=== QUOTED PASSAGE ===
The battles had been played and the chosen ones were now seated, and below in hell were the ones that were left behind or chose to not believe. The screams and tortures could be heard as you could see the devil and all of his followers behind steel bars, that would hold them forever and ever.

A new earth, a new dawn, a new life. The world was good, and it would once again begin to build itself all over again.

 

These thoughts and opinions are my own beliefs. I did not write anything to anger or hurt anyone in this writing exercise. As for myself, I am a believer of the almighty God. I am working as faithfully as I am able to at this point to walk the path to heaven. Although the works here on earth are difficult and sometimes hard, I will walk forth with faith  a little more each day. I believe with all of my heart, that the work I have endured here on this earth, is nothing in comparison to the work that I would have to do to battle between God and Satan.

I am tired and I carry stress. I have many christian friends, and I have three children, and many grandchildren that I love dearly. My prayer for today, is that not one face turns away from God, that not one human passes from this earth not hearing the word of God, found in the Bible. I pray that we lean unto the Lord who has all the answers and perfect timing.

This has been a joy to write for this week’s writing exercise, given to me by Ermilia. It is a chance to let you know what I am made up inside of my heart and soul. No one can judge me on what clothes I wear, or how heavy I am, how much or little money I have, or what car I drive. I will be judged by one and only one on judgement day, and this is all that matters. My day is coming as quickly as in a blink of an eye. Am I ready?  I hope so.
===
» TO DO
Please list every thing that, according to the judgement-day passage, no one can judge the writer on.
=== RAW DATA ===
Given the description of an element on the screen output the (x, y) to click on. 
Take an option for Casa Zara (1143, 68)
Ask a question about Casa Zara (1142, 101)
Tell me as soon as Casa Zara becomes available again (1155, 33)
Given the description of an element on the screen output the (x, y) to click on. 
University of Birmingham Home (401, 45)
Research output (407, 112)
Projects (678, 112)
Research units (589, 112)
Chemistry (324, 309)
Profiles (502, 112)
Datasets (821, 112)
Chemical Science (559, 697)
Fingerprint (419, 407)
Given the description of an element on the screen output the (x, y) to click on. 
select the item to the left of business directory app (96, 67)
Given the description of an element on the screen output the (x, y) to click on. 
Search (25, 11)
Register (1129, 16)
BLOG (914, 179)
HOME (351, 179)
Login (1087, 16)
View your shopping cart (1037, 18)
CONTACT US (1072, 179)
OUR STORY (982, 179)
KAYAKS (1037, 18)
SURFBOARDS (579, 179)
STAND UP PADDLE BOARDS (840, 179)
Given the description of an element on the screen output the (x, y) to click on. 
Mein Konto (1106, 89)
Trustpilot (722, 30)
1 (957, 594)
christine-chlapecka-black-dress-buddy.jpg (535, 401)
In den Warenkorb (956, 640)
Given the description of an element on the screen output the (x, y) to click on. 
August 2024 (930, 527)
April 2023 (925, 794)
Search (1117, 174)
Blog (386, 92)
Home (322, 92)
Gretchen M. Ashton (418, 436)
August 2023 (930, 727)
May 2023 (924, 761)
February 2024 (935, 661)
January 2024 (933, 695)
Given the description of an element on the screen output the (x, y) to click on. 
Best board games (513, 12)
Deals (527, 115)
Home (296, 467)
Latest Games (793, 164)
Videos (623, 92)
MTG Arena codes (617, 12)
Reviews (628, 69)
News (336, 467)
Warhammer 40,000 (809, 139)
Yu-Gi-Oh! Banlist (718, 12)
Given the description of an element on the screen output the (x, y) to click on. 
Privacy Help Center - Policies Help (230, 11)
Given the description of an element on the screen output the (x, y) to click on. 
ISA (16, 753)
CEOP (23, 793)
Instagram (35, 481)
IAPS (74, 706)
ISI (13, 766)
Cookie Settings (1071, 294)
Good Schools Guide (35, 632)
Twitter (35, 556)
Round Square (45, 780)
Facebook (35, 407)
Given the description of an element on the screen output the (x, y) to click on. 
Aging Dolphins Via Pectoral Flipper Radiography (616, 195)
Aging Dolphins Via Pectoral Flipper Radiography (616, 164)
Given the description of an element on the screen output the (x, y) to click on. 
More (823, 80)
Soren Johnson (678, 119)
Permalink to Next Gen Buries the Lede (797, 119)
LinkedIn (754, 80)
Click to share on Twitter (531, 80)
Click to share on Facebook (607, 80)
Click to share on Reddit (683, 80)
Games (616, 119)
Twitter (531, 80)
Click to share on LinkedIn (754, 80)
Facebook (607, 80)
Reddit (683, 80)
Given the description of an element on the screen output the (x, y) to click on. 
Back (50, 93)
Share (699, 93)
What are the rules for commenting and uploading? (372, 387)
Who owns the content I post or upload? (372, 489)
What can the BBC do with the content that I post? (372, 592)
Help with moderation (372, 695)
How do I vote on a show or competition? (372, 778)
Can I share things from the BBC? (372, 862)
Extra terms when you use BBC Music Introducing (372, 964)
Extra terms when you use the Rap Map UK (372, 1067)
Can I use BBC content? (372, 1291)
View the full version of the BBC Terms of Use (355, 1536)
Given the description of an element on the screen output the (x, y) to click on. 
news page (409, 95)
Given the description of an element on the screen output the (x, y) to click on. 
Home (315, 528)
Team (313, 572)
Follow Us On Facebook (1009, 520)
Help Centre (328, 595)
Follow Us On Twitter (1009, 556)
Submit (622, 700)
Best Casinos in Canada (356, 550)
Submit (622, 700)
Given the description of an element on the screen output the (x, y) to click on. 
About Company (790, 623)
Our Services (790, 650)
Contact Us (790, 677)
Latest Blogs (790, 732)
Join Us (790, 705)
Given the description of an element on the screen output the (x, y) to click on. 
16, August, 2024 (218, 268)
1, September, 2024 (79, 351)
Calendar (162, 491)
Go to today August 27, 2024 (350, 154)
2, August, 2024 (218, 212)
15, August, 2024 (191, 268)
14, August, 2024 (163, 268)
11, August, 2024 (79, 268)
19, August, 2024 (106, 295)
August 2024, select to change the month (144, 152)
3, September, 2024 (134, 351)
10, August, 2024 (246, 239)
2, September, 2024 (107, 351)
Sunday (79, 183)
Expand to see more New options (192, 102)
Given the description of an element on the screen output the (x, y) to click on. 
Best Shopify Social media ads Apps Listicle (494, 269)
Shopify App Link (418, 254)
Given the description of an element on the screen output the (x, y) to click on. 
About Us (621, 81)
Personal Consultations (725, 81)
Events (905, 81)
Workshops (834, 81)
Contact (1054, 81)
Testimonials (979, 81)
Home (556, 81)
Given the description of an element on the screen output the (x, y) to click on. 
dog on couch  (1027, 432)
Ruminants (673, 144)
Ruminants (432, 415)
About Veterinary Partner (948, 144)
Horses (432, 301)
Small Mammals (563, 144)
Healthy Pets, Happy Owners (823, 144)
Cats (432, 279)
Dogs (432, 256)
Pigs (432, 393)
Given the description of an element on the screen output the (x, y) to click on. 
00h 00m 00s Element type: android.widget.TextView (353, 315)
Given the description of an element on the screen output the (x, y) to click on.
===
» TASK RESPONSE
- What clothes the writer wears
- How heavy the writer is
- How much or little money the writer has
- What car the writer drives